The United States also has a long history of forcing vulnerable populations into “work therapy.” In the eighteenth and nineteenth century, “workhouses” or “poorhouses” forced people to work or else they were expelled. Labor could supposedly cure the immorality that caused a person’s poverty. In the mid-twentieth century, programs like the Salvation Army’s sprang up across the United States.
Some scholars argue that “work therapy” is “labo[]r extraction masked as medical intervention.” Because the Salvation Army does not provide job placement services to participants, nor a wage through which they could accumulate savings for use after they leave the program, participants have alleged that people struggle with poverty and unemployment once the program ends. Poverty contributes to chronic stress that may leave people more susceptible to future substance abuse. These programs may effectuate“predatory inclusion” by giving participants access to a needed commodity — housing, clothing, etc. — necessarily dependent on participants’ exclusion from traditional employment protections.
Minimum Wage Claims for “Work Therapy”
Under the FLSA, an “employee” is “any individual employed by an employer.” To “employ,” under the statute, means “to suffer or permit to work.” ARC “permit[s] participants to work” under the direction and control of Salvation Army employees and thus, in the most basic sense, participants are employees under the Act. Given the relatively vague definitions under the FLSA, however, many courts apply an “economic reality” test. Evaluating a totality of the circumstances, courts inquire whether plaintiffs, “as a matter of economic reality . . . depend upon the business to which they render service.” Under this test, too, ARC participants should be considered employees.
The Court applied this test nearly fifty years ago in Tony & Susan Alamo Foundation v. Secretary of Labor. Defendant’s nonprofit religious organization, which purported to “minister to the sick and the needy, to care for the fatherless and to rescue the fallen,” generated revenue through its thrift store sales. “[D]rug addicts, derelicts, or criminals” who underwent rehabilitation staffed the stores. These “associates” received food, clothing, and shelter, but no wages. The Supreme Court held that the economic reality revealed that the associates were dependent on the organization; the in-kind benefits they received were “wages in another form.” So too here. In the current Salvation Army litigation, courts have pointed to this precedent as a reason to deny the Salvation Army’s motions to dismiss.

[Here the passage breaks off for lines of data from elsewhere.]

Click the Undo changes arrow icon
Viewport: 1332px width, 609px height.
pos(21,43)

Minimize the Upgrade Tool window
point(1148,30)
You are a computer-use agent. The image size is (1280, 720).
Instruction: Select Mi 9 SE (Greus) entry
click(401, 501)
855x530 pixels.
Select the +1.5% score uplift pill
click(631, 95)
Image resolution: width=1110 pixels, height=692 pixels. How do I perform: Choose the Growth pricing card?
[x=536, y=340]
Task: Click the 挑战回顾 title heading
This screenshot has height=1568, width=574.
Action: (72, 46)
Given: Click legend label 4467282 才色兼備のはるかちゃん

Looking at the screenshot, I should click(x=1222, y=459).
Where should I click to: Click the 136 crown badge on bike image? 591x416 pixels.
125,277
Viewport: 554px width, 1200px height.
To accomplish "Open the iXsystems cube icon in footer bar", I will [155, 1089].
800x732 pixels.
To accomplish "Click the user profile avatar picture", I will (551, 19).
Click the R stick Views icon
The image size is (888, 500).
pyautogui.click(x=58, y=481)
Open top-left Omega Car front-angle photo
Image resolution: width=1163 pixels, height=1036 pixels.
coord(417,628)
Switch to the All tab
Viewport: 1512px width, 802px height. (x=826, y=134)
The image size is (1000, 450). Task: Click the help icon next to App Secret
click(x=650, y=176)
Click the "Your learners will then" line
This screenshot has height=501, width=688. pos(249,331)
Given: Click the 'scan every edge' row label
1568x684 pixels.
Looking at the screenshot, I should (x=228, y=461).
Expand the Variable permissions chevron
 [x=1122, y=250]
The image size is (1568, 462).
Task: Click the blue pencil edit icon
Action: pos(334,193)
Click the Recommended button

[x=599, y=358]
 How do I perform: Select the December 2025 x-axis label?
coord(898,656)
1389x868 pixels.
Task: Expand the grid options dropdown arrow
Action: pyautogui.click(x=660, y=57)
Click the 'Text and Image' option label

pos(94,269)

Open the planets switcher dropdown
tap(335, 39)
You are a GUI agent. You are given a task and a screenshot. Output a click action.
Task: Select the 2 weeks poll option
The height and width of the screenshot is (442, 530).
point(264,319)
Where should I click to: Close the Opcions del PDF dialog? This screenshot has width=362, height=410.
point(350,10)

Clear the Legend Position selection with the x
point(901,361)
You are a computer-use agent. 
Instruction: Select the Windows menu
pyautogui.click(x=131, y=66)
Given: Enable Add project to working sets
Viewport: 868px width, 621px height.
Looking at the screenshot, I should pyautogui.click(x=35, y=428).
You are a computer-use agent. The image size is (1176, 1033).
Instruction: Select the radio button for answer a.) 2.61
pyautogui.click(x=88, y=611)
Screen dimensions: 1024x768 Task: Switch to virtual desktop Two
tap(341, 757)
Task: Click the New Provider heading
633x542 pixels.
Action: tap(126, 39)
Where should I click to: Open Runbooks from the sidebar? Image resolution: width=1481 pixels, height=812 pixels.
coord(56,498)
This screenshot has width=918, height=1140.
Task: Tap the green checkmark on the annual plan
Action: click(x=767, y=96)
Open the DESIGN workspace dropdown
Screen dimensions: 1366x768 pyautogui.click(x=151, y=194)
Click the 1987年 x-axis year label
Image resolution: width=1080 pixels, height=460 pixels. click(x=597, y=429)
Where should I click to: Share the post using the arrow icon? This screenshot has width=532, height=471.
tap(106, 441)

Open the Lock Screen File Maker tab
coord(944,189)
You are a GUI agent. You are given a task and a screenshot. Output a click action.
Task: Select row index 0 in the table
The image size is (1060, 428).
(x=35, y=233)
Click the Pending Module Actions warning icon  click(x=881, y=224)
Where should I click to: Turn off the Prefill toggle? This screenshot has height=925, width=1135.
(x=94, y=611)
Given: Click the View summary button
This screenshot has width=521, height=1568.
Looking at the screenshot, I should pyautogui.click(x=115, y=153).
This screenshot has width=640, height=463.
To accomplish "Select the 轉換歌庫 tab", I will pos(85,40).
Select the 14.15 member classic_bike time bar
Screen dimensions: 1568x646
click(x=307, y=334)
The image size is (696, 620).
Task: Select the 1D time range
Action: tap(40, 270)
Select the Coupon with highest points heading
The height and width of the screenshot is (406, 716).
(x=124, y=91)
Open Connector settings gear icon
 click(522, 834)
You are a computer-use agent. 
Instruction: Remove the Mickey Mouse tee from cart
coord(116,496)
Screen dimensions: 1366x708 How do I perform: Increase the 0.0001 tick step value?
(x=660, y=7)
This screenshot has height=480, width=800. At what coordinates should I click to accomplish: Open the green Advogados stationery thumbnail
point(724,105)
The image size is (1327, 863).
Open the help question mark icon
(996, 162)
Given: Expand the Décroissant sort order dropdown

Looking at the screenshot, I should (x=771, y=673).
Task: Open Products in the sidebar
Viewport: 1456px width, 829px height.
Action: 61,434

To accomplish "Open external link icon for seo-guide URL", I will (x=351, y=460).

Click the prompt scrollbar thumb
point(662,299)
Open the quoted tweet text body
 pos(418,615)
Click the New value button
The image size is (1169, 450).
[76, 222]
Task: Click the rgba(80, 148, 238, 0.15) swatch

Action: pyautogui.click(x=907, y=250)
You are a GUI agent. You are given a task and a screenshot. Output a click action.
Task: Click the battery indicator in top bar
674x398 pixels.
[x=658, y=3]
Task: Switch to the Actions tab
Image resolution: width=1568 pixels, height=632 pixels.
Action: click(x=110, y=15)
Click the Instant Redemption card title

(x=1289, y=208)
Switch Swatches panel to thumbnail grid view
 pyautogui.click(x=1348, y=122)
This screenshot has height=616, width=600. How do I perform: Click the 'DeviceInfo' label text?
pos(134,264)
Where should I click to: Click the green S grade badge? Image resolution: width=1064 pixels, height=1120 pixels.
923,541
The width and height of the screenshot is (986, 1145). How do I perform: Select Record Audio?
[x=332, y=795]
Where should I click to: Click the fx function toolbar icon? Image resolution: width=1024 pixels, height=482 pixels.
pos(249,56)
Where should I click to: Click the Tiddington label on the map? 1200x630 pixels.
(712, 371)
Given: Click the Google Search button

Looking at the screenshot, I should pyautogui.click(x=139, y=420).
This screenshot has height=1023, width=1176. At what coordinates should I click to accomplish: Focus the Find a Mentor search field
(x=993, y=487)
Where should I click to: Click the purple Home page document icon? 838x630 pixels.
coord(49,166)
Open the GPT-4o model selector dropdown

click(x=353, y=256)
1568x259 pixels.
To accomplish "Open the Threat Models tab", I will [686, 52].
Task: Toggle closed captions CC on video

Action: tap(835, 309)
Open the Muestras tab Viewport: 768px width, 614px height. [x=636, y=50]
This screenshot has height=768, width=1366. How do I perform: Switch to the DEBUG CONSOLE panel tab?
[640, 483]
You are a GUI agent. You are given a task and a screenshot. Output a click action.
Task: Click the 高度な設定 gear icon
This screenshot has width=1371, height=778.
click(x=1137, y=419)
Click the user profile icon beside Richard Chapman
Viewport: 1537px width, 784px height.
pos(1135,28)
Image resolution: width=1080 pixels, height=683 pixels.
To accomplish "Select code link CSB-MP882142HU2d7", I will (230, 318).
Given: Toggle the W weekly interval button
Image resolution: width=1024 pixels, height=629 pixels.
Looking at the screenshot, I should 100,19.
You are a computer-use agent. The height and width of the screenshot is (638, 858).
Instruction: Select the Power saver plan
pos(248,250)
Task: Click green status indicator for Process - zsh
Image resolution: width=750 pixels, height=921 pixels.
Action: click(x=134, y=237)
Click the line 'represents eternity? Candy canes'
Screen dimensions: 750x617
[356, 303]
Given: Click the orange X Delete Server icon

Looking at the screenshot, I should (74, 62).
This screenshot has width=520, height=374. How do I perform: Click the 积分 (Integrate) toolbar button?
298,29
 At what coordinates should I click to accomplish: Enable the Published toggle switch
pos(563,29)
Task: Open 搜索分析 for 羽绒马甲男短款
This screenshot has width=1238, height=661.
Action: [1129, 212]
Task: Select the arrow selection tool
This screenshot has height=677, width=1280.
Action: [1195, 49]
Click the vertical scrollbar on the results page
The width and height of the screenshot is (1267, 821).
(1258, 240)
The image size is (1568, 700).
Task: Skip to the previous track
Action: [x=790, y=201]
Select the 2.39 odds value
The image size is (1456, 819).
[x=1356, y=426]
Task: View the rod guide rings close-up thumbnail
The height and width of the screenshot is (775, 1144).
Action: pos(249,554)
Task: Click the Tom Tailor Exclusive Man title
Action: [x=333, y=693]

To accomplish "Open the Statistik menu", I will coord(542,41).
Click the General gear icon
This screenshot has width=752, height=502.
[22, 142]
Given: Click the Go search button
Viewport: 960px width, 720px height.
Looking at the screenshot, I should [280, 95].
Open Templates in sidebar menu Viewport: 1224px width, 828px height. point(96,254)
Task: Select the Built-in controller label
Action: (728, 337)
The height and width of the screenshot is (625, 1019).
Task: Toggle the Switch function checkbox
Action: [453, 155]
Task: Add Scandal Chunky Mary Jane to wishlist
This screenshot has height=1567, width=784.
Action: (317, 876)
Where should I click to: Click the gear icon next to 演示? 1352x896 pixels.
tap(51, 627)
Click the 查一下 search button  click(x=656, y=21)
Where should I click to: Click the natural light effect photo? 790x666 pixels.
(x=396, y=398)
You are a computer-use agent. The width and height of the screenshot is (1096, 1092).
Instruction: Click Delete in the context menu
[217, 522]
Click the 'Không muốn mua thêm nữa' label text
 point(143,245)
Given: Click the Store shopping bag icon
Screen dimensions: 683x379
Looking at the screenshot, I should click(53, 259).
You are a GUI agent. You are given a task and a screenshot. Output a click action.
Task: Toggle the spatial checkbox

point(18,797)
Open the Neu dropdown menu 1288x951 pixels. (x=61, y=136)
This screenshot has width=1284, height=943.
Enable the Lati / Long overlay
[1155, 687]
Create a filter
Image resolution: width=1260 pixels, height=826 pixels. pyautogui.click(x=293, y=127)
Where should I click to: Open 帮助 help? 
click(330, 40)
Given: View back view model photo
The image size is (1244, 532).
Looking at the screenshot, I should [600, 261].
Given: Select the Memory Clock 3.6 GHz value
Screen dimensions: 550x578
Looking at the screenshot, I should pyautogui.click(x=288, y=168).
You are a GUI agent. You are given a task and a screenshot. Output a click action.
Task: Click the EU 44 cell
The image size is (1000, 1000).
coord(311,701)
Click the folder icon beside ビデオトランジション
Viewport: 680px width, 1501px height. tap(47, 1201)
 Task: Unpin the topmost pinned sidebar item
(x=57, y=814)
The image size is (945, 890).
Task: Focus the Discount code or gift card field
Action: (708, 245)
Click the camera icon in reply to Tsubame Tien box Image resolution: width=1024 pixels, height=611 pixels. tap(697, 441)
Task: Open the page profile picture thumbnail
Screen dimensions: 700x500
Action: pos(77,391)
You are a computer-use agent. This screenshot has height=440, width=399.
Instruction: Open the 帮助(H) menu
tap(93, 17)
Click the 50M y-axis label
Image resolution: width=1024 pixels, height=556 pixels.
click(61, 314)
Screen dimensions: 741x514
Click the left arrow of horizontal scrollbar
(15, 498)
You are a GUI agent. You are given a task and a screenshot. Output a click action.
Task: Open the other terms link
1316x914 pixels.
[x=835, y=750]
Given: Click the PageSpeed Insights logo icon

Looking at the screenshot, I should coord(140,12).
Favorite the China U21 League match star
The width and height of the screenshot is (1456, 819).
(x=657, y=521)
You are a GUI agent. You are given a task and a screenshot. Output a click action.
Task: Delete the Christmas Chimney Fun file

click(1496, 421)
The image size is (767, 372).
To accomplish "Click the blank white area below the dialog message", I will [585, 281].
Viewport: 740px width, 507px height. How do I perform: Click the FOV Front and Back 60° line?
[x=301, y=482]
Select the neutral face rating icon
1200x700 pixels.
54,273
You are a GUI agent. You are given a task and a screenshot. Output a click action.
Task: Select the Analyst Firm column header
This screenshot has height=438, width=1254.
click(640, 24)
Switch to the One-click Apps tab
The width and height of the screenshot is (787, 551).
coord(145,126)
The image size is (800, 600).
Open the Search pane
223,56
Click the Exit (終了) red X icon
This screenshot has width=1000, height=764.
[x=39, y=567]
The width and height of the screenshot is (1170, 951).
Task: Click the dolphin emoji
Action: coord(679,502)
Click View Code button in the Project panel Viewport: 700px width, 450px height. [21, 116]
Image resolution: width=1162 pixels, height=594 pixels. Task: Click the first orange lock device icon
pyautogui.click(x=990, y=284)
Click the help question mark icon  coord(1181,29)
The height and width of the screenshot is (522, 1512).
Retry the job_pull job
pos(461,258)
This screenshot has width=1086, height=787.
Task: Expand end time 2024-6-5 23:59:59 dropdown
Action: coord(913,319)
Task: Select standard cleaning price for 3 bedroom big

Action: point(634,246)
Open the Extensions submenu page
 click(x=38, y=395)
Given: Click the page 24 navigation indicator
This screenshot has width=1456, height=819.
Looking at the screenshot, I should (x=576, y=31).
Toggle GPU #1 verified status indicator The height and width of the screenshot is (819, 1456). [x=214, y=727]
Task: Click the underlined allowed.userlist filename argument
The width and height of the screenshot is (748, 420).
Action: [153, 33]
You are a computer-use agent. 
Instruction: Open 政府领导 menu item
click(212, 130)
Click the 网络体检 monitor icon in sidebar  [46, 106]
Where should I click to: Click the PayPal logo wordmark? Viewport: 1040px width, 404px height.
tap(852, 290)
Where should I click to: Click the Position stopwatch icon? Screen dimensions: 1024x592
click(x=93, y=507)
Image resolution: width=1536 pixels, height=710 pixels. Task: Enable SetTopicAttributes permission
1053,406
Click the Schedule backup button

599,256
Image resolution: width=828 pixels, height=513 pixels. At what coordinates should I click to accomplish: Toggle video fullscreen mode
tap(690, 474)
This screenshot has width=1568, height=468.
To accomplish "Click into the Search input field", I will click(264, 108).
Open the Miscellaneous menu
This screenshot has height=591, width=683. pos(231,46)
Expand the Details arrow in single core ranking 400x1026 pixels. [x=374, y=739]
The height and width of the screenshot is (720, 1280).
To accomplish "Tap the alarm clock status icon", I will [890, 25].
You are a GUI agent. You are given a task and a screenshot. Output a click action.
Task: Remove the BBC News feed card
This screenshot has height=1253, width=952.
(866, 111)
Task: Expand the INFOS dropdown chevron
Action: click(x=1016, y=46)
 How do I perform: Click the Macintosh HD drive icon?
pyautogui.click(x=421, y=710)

Some may question: If the Salvation Army is a 501(c)(3) providing services to program participants, why should participants be compensated for their labor? Comprehensive data regarding the effectiveness of unpaid work therapy programs as a “treatment” does not exist, but this is beside the point. The FLSA mandates that employers pay their employees a minimum wage, and rehabilitative services — whether successful or not — may not substitute for wages. Furthermore, nonprofit employees comprise about 13 million jobs in the United States, and we would not let these folks go unpaid simply because they work for a nonprofit organization. In 2024, the Salvation Army generated $556,638,000 in revenue from sales to the public through its stores. While this revenue may help the Salvation Army provide other charitable services, it should not be generated on the backs of unpaid laborers.
Consistent with the purpose of the FLSA and the Supreme Court’s holding nearly fifty years ago, ARC participants should be considered “employees” within the meaning of the Act. If they were to earn at least a minimum wage and overtime pay when they work more than forty hours in a week, program participants would be properly compensated for their labor and would be better financially prepared for life after the program, rather than being exploited and overworked, and severely underpaid.